# Digital Mixtape Thread!!!!



## drabortion (Mar 24, 2011)

What's up guys? I thought this would be a cool idea. Create a new folder on your computer, drag ten to twenty songs into it and then right click > send to > zip (compressed) file.

After you have your mixtape folder go to rapidshare, megaupload, or whatever your preferred hosting site is and upload it. Then just simply post the download link here! Here's mine.
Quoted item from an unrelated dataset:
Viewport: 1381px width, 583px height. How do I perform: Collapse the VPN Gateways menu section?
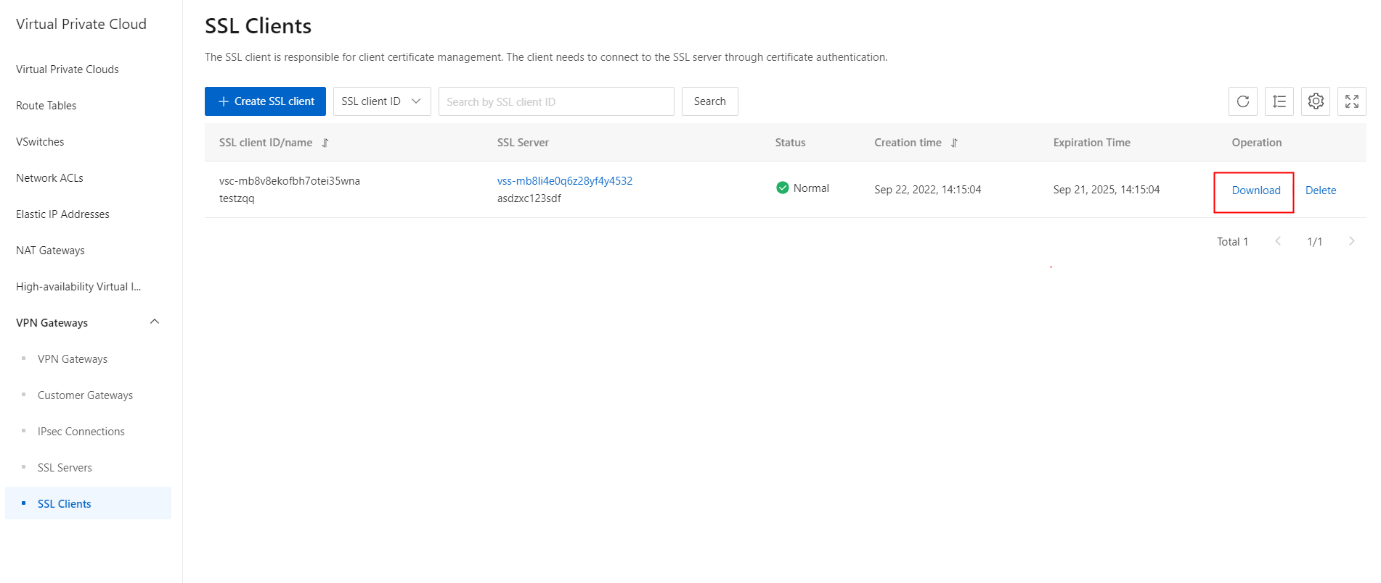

Click Here to Download Awesome

File details
69.44mb
Track listing
Artist - song
Wendy Mcneill - Such a Common Bird
Humanwine - Rivolta Silenziosa
Skarp - Requiem
William Elliot Whitmore - Johnny Law
Morning Glory - Gimme Heroin
MDC - Let's Kill All the Cops
Haymarket Squares - Bullet Catcher
Earl Sweatshirt - Luper
Ubiquitous Synergy Seeker - Stationary Robbery
Astronautalis - The Case of William Smith
The Red Elvises - Bourbon Street
Koffin Kats - Chaos
The Kings of Nuthin' - You're Fucked
Cat Stevens - If You Want to Sing Out, Sing Out
Cex - Stop Eating


----------



## RnJ (Apr 3, 2011)

I was hoping a thread like this would appear. I'll post some bro once I have time to put it together. Definitely gonna download yours.


----------



## RnJ (Apr 3, 2011)

Oh, and mediafire is better than megaupload, because you never have to wait and its super fast.


----------



## drabortion (Apr 8, 2011)

RnJ said:


> I was hoping a thread like this would appear. I'll post some bro once I have time to put it together. Definitely gonna download yours.


 
Sweet man. I'll keep the mediafire thing in mind when I upload another one. Good lookin out


----------